João Carlos Bacelar Batista é atualmente Deputado Federal e presidente do partido PODEMOS Bahia, é mestre em Administração Pública, baiano, nasceu em Esplanada e tem 63 anos. Teve quatro mandatos como Vereador de Salvador desde 1993. Como Deputado Estadual teve dois mandatos consecutivos e, atualmente está no segundo mandato de Deputado Federal pelo estado da Bahia.

Em uma entrevista por e-mail para a Sobrado, o candidato Bacelar nos fala sobre como irá gerir, se eleito, a cultura na capital baiana. Bacelar tem um projeto de candidatura voltado ao atendimento das pessoas e à atenção aos bairros.

No plano de governo do candidato, o comprometimento com o fomento de gestão compartilhada durante o ano de 2021 é uma grande promessa, além de defender as avaliações permanentes da população e a integração de cadastros e bancos de dados da área social.

Sobrado: Para o senhor, o que é cultura e como o senhor entende o papel do Estado no fomento à cultura?
Bacelar: A cultura é uma das maiores riquezas da capital baiana e não pode ser compreendida enquanto uma política isolada. Ao contrário, ela é a seiva que deve alimentar e vitalizar todas as políticas públicas de gestão de uma cidade. Tudo é Cultura! Ainda mais em Salvador, a cidade que pulsa história e arte.

O fomento para a articulação dessa rica produção cultural e artística na cidade é dever do Estado. Temos diversos desafios para uma construção coletiva para e proposta apresentada por meio do incentivo municipal. Os desafios são grandes e motivadores e, por mais difíceis que pareçam, serão nossa alavanca.

S: Temos alguns setores já estruturados em Salvador, como o senhor pretende contribuir para dar voz aos artistas e agentes culturais da cidade para além da indústria cultural?
B: Com incentivo e fomento às Artes e à Cultura. O Sistema Municipal de Cultura em Salvador foi instituído em 2014, pela lei 8.551, porém, o principal mecanismo de execução do Sistema, que seria o Fundo Municipal de Cultura, segue sem regulamentação.
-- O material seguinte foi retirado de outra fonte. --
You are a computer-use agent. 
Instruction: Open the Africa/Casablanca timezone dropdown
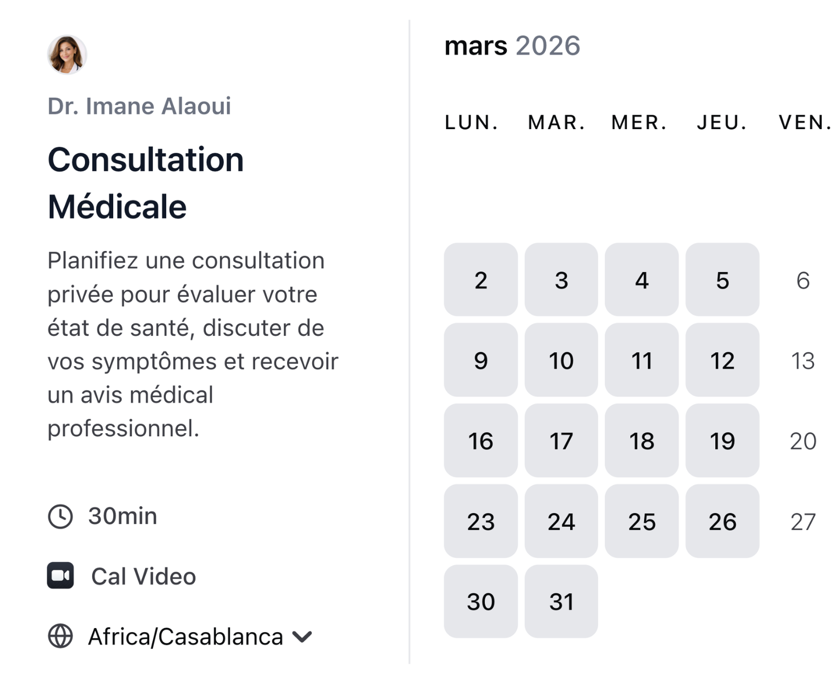click(x=185, y=637)
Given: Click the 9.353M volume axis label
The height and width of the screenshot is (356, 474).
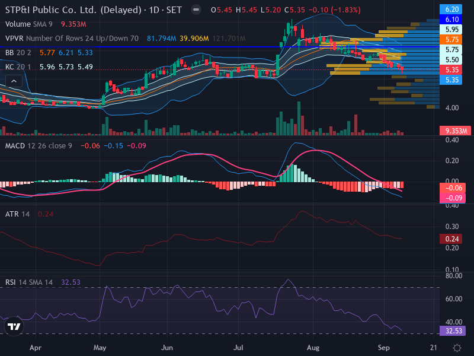Looking at the screenshot, I should (455, 131).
Os recursos para o Programa de Incentivo à Cultura – Viva Cultural, são absolutamente insuficientes. O mesmo em relação aos editais da FGM, “Arte em toda parte”, “Arte todo dia”, “Capoeira Viva” e “Selo Literário João Ubaldo Ribeiro”. Nos últimos quatro anos, a média anual de projetos fomentados foi de apenas 45; isso em uma cidade com três milhões de habitantes.
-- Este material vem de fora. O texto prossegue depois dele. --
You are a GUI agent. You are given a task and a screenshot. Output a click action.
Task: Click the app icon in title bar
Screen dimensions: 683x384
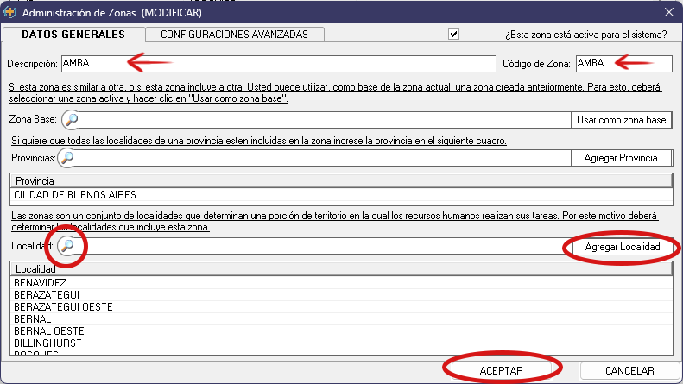coord(9,12)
Em 2018 o “Arte todo dia” aplicou um total de R$ 700.000,00 em 30 projetos. Para além de uma política cultural para os moradores da cidade, esse descaso com o fazer cultural cotidiano de nossos criadores afeta, inclusive, a indústria do turismo. Salvador não pode basear seu turismo na sazonalidade do carnaval – por mais estendida que seja a festa ou grandes os eventos – ou às praias. Nossa maior riqueza é nossa cultura. E ela acontece todo dia. É lamentável que o atual governo não perceba isso.

Em agosto apresentei um projeto de lei 4219/20 que determina que a União entregará R$ 3 bilhões aos estados, ao Distrito Federal e aos municípios para serem aplicados em ações emergenciais de apoio ao setor cultural e de serviços ligados diretamente aos festejos de Carnaval, São João e festas populares. O projeto prevê um auxílio emergencial de R$ 600 reais, durante três meses, aos profissionais ligados diretamente aos dois festejos. As mulheres chefes de família terão direito a R$ 1.200, no mesmo período. O texto também permite o uso dos recursos para pagamento subsídios, prêmios, aquisição de produtos.

S: Temos a Fundação Gregório de Mattos (FGM) que é uma Fundação ativa na vida cultural de Salvador. Quais são as propostas para o trabalho com a Fundação?
B: A Fundação Gregório de Mattos conta com estrutura organizacional defasada e, como órgão vinculado à Secretaria de Cultura e Turismo, não tem a exclusividade na gestão de ações públicas de cultura no município, gerando duplicidade e sombreamentos, no que resulta em áreas desassistidas, frágil territorialização, deficiente sistema de financiamento à cultura, ineficiente articulação entre instituições e mobilização de recursos, além da defasagem na realização de processos seletivos para provimento de cargos efetivos e temporários.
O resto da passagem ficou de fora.